My first day of student teaching I was so nervous I seriously considered dropping out of the program. Then I entered the classroom and KNEW I was where I was supposed to be. That nervous feeling never left, though- I was always nervous at the start of a new day- worried about whether or not my lesson plans would work out as I had hoped. Worried that I wouldn't be able to connect with the kids. Worried that I wouldn't meausure up to expectations.
But then the bell would ring and class would start and I would fall in love with being in the classroom- fall in love with teaching, with being able to interact with the students and help them prepare for college and life, fall in love with the sense of accomplishment that comes from knowing you have done a good job.
I wanted to be a teacher since I was 5. I used to make my siblings play school with me, only I was always the teacher. I would line up my stuffed animals on my bed and teach them (which is an excellent way to learn the required material of the course, by the way). For 5 years I got to live my dream.
I was good at teaching, too.
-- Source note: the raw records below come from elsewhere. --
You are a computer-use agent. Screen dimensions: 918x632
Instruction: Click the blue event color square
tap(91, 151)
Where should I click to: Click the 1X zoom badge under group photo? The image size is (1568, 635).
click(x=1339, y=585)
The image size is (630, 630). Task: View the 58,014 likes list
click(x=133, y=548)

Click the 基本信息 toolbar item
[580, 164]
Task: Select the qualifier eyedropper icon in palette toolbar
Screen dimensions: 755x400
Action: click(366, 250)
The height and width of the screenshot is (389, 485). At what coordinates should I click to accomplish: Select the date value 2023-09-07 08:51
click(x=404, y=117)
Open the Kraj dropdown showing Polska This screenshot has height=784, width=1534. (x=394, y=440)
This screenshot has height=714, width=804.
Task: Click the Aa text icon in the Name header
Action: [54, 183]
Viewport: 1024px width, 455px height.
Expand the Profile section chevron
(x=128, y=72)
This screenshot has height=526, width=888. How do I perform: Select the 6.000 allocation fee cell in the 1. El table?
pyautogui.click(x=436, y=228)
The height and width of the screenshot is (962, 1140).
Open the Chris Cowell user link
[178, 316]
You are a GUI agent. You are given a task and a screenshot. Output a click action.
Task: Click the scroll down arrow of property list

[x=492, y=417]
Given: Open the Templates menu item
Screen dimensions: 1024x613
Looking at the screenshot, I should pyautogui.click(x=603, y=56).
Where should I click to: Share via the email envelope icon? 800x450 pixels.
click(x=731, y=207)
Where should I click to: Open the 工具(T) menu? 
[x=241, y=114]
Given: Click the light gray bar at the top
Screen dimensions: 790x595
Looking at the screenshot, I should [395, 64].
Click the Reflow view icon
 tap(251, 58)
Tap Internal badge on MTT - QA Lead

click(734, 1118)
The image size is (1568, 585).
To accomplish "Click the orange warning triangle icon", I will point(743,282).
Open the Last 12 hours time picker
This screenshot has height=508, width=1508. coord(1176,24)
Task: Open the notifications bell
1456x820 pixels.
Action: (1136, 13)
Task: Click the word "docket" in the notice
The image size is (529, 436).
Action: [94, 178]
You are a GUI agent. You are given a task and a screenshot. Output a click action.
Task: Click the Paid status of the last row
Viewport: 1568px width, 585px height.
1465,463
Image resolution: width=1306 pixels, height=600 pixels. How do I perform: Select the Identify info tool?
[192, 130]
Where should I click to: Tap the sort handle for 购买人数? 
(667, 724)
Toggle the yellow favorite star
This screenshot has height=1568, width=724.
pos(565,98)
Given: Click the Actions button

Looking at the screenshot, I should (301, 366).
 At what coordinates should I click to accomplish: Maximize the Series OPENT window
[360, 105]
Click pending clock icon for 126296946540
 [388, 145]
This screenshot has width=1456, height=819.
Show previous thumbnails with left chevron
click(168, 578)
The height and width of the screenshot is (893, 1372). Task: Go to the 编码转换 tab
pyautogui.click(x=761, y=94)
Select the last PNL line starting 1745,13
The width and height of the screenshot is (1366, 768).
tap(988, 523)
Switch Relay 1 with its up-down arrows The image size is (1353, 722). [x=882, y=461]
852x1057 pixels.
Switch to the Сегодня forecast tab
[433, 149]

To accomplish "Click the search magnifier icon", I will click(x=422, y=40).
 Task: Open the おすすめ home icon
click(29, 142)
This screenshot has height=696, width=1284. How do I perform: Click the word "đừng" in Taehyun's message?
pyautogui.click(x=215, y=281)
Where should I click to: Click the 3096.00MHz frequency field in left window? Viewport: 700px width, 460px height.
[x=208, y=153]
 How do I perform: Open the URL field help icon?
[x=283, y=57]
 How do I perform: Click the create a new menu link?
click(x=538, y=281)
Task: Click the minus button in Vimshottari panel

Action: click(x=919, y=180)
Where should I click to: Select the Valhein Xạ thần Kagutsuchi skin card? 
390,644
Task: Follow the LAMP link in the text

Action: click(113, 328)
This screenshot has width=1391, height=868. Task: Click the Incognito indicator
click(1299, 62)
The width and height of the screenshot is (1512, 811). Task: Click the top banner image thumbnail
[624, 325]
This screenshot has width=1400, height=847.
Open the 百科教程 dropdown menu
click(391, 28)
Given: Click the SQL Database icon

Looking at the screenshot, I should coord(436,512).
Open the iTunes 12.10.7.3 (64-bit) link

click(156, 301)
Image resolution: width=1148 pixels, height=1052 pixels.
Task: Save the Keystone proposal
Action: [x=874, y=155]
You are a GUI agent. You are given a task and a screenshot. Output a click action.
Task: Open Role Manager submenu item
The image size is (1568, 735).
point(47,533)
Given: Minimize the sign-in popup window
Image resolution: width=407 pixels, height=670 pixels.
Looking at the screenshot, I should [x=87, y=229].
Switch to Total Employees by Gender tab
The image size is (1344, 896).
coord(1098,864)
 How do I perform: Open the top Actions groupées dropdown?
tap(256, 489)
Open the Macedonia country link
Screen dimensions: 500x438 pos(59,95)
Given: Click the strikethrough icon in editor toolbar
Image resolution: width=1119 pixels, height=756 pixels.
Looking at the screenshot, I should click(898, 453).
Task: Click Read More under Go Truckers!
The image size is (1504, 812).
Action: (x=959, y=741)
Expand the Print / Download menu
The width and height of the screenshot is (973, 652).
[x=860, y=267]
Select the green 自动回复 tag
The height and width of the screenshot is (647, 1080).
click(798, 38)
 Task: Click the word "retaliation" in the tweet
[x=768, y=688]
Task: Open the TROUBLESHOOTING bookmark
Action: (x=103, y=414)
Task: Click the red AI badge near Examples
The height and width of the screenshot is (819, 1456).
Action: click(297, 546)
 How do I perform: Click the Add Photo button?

Parents still e-mail me or stop me at the store and tell me how much they miss me. I'm not saying that to brag, I'm saying that because it is nice to know that I was able to have an impact on students and be an influence on them in their lives.
And now it is coming to an official end. Of course, I can always reapply and go back, but for now my tenure is ending. I got the resignation papers in the mail and it is time to send them in (one of the very few perks we get as teachers is a very long extended leave- we get 3 years maternity leave- unpaid, obviously- before we have to go back).
I wasn't sad about it until I started typing this post.
Since staying home with my girls, I have noticed more and more a negative attitude toward stay at home moms. Not from my friends or family, of course, but in the media. I have seen so many characters in a show say something along these lines, "my mom gave up her dreams when she had me," that I can not even count.
I really want my girls to know, though, that I am not giving up my dreams to be home with them. They are my dream! The greatest thing about the Feminist Movement-in my opinion-was that it gave women choices: my CHOICE is to stay at home. Nobody is making me, this is what I want (even if some days I wonder why).
In reality I don't miss work. What do I remember most about teaching: ALWAYS being stressed! Even during our long vacations, I was ALWAYS thinking about teaching. I would get so mad/jealous of Ben because when he comes home from work, he comes home from work. I was always thinking about work- you teachers out there know exactly what I am talking about. Anyway, my point is that it really was WORK. It was HARD- and then you would have an angry parent or student, or politics in the office (SO much politics in the school system- I can't even tell you!!!), that I often would lose sleep. I don't miss that. I don't miss the grading. Or the lesson planning. Or the 5:30 wake-up time. Or the stress, stress, stress.
I had 5 years to live what I thought was my dream. And it was great and I would never change that for the world because it taught me what my true dream is: to be a mom. Now I will never have to regret never "fulfilling my dreams" because I am lucky to have the best of both worlds- accomplish what I thought was most important and then move on to the next stage of life which is even better and more important.
And so I officially close that chapter of my life to enter a better, more challenging, chapter. I don't get the accolades (usually free movie tickets) or the applause that I once got. But I get a slobbery kiss, a play date with friends, and two of the greatest kids ever born. What more could a woman want?